Guiño de la Justicia
Al igual que Alperovich, Manzur sorteó con éxito una causa judicial por supuesto enriquecimiento ilícito. El peronista Oscar López denunció al ex ministro por varias irregularidades en sus declaraciones juradas, como consignar propiedades por $ 0 y sin justificación. Sin hurgar en los detalles, el juez federal Daniel Bejas sobreseyó a Manzur y consideró lícita su manera de enriquecerse. Antes de llegar al Juzgado N° 1, Bejas fue asesor legal de las empresas de Alperovich y de Beatriz Rojkés. Fue, además, apoderado del PJ y uno de sus hijos milita en La Cámpora. Una de sus últimas medidas fue proteger al ex jefe del Ejército César Milani.
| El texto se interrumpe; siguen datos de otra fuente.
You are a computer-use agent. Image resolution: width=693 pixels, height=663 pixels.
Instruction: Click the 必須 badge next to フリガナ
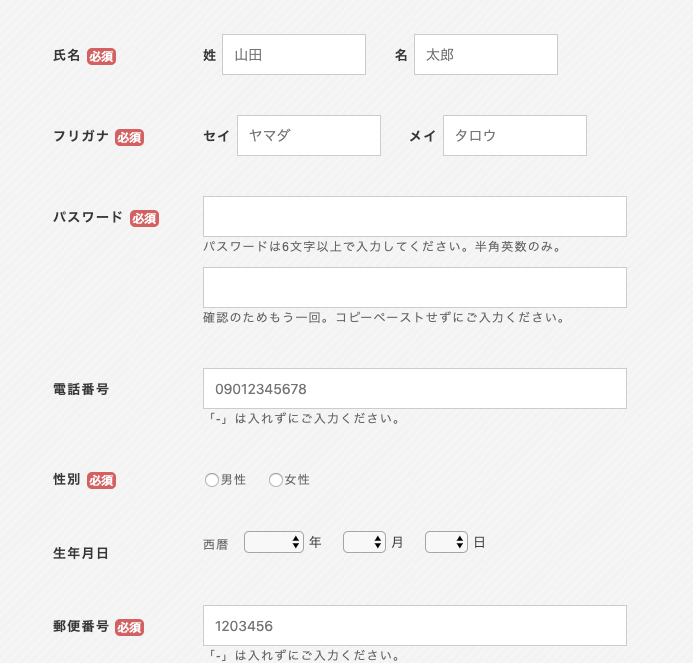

En Tucumán se desnaturalizó el cumplimiento de la norma. Pese a estar vedado en la Constitución local, se avaló la acumulación de cargos de Manzur, que gozó de una licencia de seis años como vicegobernador para sumarse al gabinete nacional. Manzur regresa ahora con un ascenso laboral: será el gobernador después de una elección nublada por las sospechas, los actos de violencia y en el que los votos se pagaron con bolsas de comida.